Although there are a lot of similarities to organic production, Cato said they allow the limited use of nitrogen in split doses, basically 80kg which is about one third of a conventional wheat crop.

The Wildfarmed growing standards are:

  • Cereals grown alongside companion crops;
  • Nutrition based on plant need – SAP testing and limits on fertiliser use;
  • No pesticides, herbicides or fungicides;
  • Use cover crops to minimise bare soil;
  • Integrate livestock.

They found that the combination of plant diversity, getting rid of pesticides, reducing nitrogen use and applying it in smaller doses yields “really good” results from year one, he added.

He said it is not just about how much money a farmer makes, but how much risk they take. While the breakeven point for a conventional wheat field might be 7.5t, they aim to reduce it to 1t.

For harvest 2023 Wildfarmed has worked with over 50 farms across the UK and France. For next year, the business-to-business operation is currently onboarding and expanding its cohort.

Farming with nature

Farmers should get all the money that’s given to people who are rewilding landscapes or wildlife because they are creating wildlife in the same fields that food is grown in, he said.

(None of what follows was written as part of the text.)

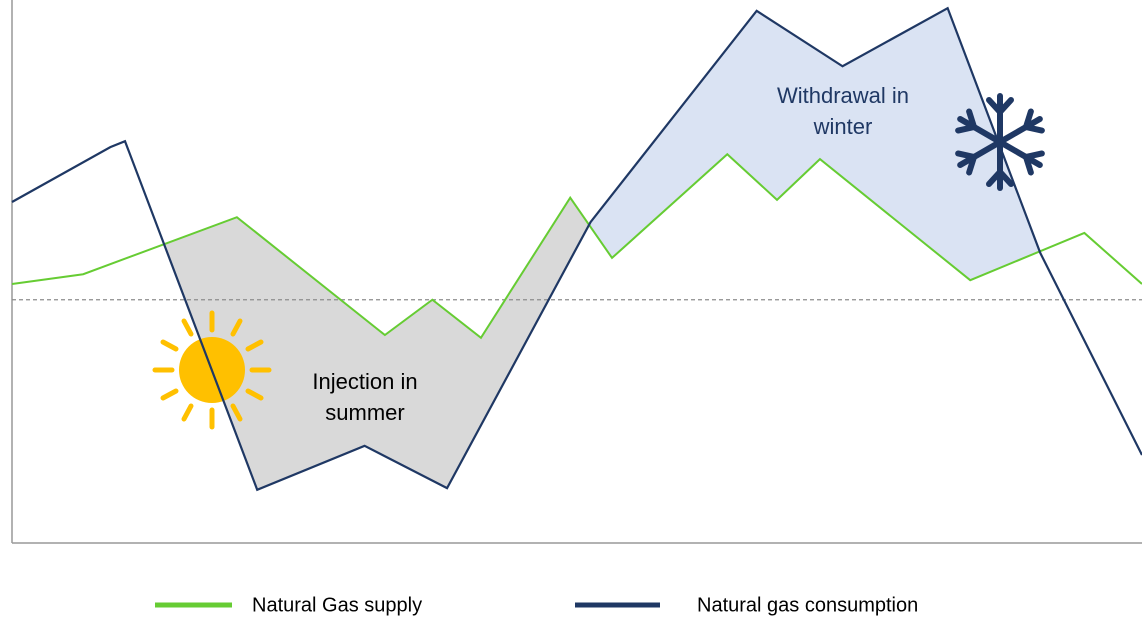 The width and height of the screenshot is (1142, 626). What do you see at coordinates (364, 382) in the screenshot?
I see `annotation: Injection in` at bounding box center [364, 382].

“If tomorrow I decided to do nothing on my farm, I could get £700-800 for rewilding. Instead, I’m choosing to grow food in fields that are full of flowers and I don’t get anything for that.

“That’s madness. So we’ve got to find a way where we’re not subsidising rewilding rather than subsidising ecosystems that can flourish and feed us at the same time,” Cato said.

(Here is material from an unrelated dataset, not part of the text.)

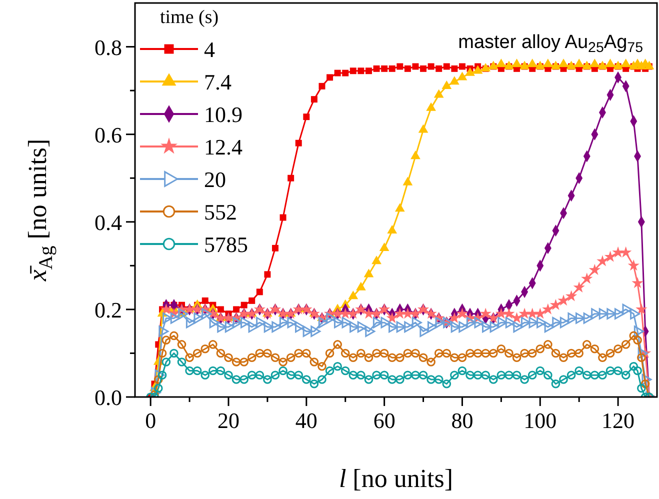 The image size is (659, 499). I want to click on y-tick-label: 0.6, so click(108, 135).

Farmers who focus on nutritional policy, water quality rather than yield should be getting a cut of the National Health Service’s (NHS) budget and the water companies’ budget.

“They should be getting all of those revenue streams, and if they did that, that would mean that the cost of food in these systems was the cheapest food on the shelf.

“Whereas at the moment the cost of the food on the shelf, it doesn’t include the water companies getting the nitrates and the pesticides out of the water.

Comparison between farming without and with nature
Source: Wildfarmed

“It doesn’t include the existential threat of the fact that we’ve lost 80% of our insects,” Cato said adding that the picture of devaluing food and a notion of cheapness is “completely artificial”.

However, he said it would not be reasonable to double prices for consumers. Instead, ways need to be found to get the monetary contributions from these farming systems paid to farmers.

“If we can get the true cost of food reflected towards farmers, so that when you go into the supermarket, there’s no price decision, it’s just that where do you want your food to come from.

“The world doesn’t have a food production problem. We are producing enough calories for 10 billion people but we have a distribution and a nutritional quality problem,” he said.